EgoEsportsQA: An Egocentric Video Benchmark for Perception and Reasoning in Esports

While video large language models (Video-LLMs) excel in understanding slow-paced, real-world egocentric videos, their capabilities in high-velocity, information-dense virtual environments remain under-explored. Existing benchmarks focus on daily activities, yet lack a rigorous testbed for evaluating fast, rule-bound reasoning in virtual scenarios. To fill this gap, we introduce EgoEsportsQA, a pioneering video question-answering (QA) benchmark for grounding perception and reasoning in expert esports knowledge. We curate 1,745 high-quality QA pairs from professional matches across 3 first-person shooter games via a scalable six-stage pipeline. These questions are structured into a two-dimensional decoupled taxonomy: 11 sub-tasks in the cognitive capability dimension (covering perception and reasoning levels) and 6 sub-tasks in the esports knowledge dimension.
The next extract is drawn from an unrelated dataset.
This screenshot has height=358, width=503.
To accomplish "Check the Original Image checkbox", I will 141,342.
Comprehensive evaluations of state-of-the-art Video-LLMs reveal that current models still fail to achieve satisfactory performance, with the best model only 71.58%. The results expose notable gaps across both axes: models exhibit stronger capabilities in basic visual perception than in deep tactical reasoning, and they grasp overall macro-progression better than fine-grained micro-operations. Extensive ablation experiments demonstrate the intrinsic weaknesses of current Video-LLM architectures. Further analysis suggests that our dataset not only reveals the connections between real-world and virtual egocentric domains, but also offers guidance for optimizing downstream esports applications, thereby fostering the future advancement of Video-LLMs in various egocentric environments.
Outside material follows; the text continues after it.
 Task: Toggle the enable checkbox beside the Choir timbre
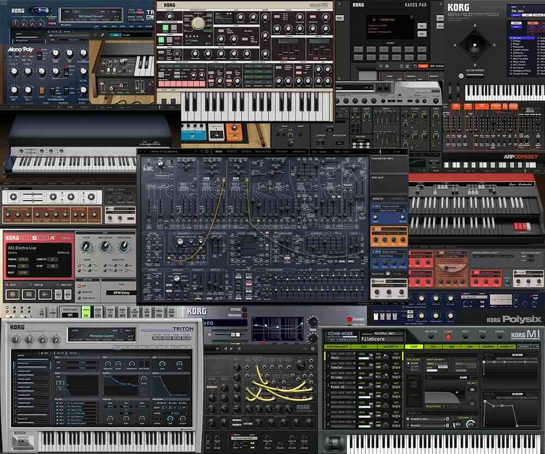point(354,354)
翻译：尽管视频大语言模型（Video-LLMs）在理解慢节奏、真实世界的自我中心视频方面表现出色，但其在高速度、信息密集的虚拟环境中的能力仍待探索。现有基准侧重于日常活动，缺乏评估虚拟场景中快速、规则化推理的严格测试平台。为填补这一空白，我们提出EgoEsportsQA，这是一个开创性的视频问答（QA）基准，用于将感知与推理锚定于专家级电子竞技知识。通过可扩展的六阶段流水线，我们从3款第一人称射击游戏职业比赛中精选出1745个高质量QA对。这些问题被组织为二维解耦分类体系：认知能力维度涵盖11个子任务（覆盖感知与推理层级），电子竞技知识维度涵盖6个子任务。对当前最先进Video-LLMs的综合评估显示，现有模型仍无法达到令人满意的性能，最优模型仅为71.58%。结果暴露了两轴上的显著差距：模型在基础视觉感知方面优于深度战术推理，且更擅长把握整体宏观进程而非精细微观操作。广泛的消融实验揭示了当前Video-LLM架构的内在弱点。进一步分析表明，本数据集不仅揭示了真实世界与虚拟自我中心领域之间的关联，还为优化下游电子竞技应用提供了指导，从而推动Video-LLMs在各类自我中心环境中的未来发展。